WHAT TO DO:
**a.** In what month and year did Ruth move to Taylors, SC, according to the gardening blog page?
**b.** Please rewrite the gardening blog page starting at "Ruth, a recently" and ending at "Buddies   (2 comments)", putting "lawn" in place of "yard".
**c.** Carry on the gardening blog page's post about the original earthlings from the point where it stops.

SELECTED PASSAGE:
— begin —

Ruth, a recently retired English teacher, has lived most her adult life in San Jose, California, but relocated to Taylors, SC in May, 2011, to share her mother's golden years and to be near three sisters. Now she's excited to have a house with a yard 10 times the size of her property in California, and can't wait to get digging! Follow her blog to see how a recent transplant experiences gardening, both ornamental and vegetable, in the hot clay of South Carolina.

Recent Blog Posts

May 22
Blooms and Beds and Garden Buddies   (2 comments)

Apr 08
Cardinals, Crows and Thunder Snow.   (4 comments)

Jan 02
Minding the Future Garden as the Old Year Wanes   (3 comments)

Dec 30
Brimming Well of Winter and Goblets of Ice   (4 comments)

Dec 16
The Garden Green, Deep in December   (3 comments)

Nov 26
A Taste of Cold November   (3 comments)

Oct 28
In the Cool, Cool, Cool of the (Garden)..I’ll Be There   (4 comments)

Oct 11
Summer Garden Residents: The Original Earthlings   (4 comments)




Summer Garden Residents: The Original Earthlings
by Ruth Mason McElvain - posted 10/11/12

The primal planet owners, the original earthlings, are welcome in my backyard dirt and the main reason I shun pesticides in their habitat.  I'm learning this year just how benevolent these garden citizens are in sharing my garden with me.

— end —

RECORDED DATA:
— begin —

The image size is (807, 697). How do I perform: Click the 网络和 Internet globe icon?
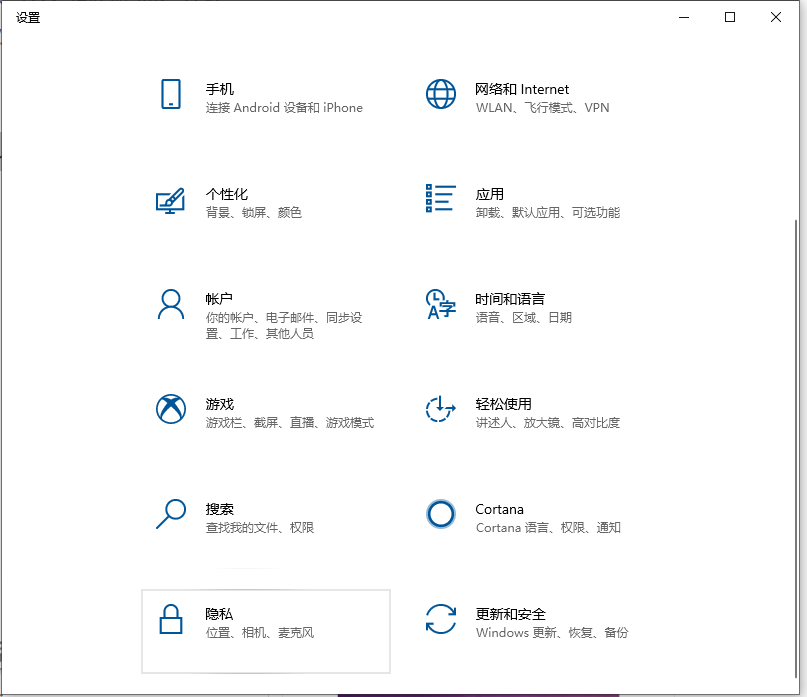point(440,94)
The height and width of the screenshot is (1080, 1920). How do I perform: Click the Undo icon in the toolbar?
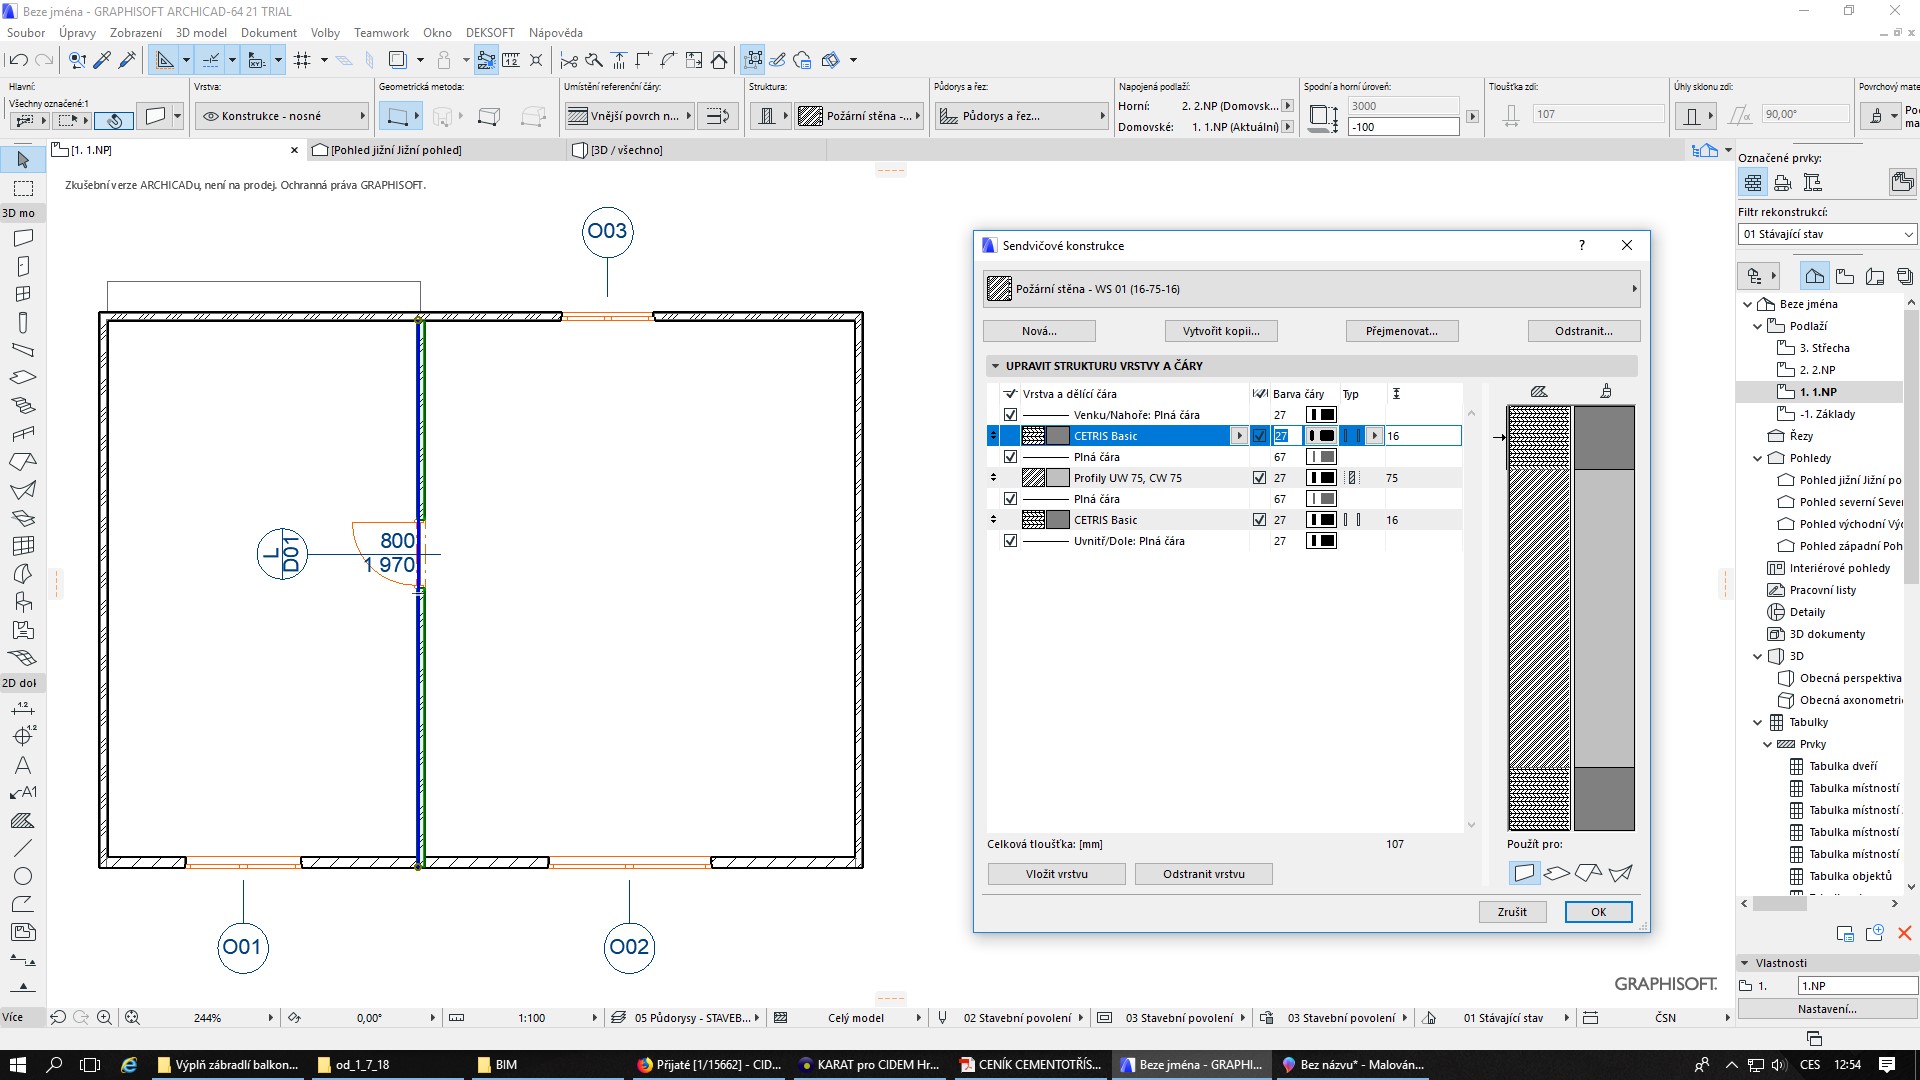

— end —

ANSWERS PROVIDED:
**a.** May 2011

**b.**
Ruth, a recently retired English teacher, has lived most her adult life in San Jose, California, but relocated to Taylors, SC in May, 2011, to share her mother's golden years and to be near three sisters. Now she's excited to have a house with a lawn 10 times the size of her property in California, and can't wait to get digging! Follow her blog to see how a recent transplant experiences gardening, both ornamental and vegetable, in the hot clay of South Carolina.

Recent Blog Posts

May 22
Blooms and Beds and Garden Buddies   (2 comments)

**c.**
The correction of my wrong thinking began with the bee decline several years ago, and this-spring's reading, illuminating my head about the other pollinators like the common wasps.   My knee jerk wasp-reflex comes from a third grade stinging at Girl Scout camp in a shoe one morning: three before I could kick it off.  A new respect dawned on me this spring though, an environmental adult's.  So I welcomed this gentleman's nest in a birdhouse on my screen porch, he so slender and elegant in all black..

and his cousins, these red paper wasps, here on a morning roam of white hydrangea, doing unbid garden duty in their own quest.

I left a yellow jacket nest, counter to instincts, fencing it in the ground to protect yardmen and dogs from accidental or eager disturbance.  I admired yellow jacket music and industry in my vegetables all summer, while they ignored me when I jostled my arms among them to tie up white acre pea limbs or to pluck corn and squash.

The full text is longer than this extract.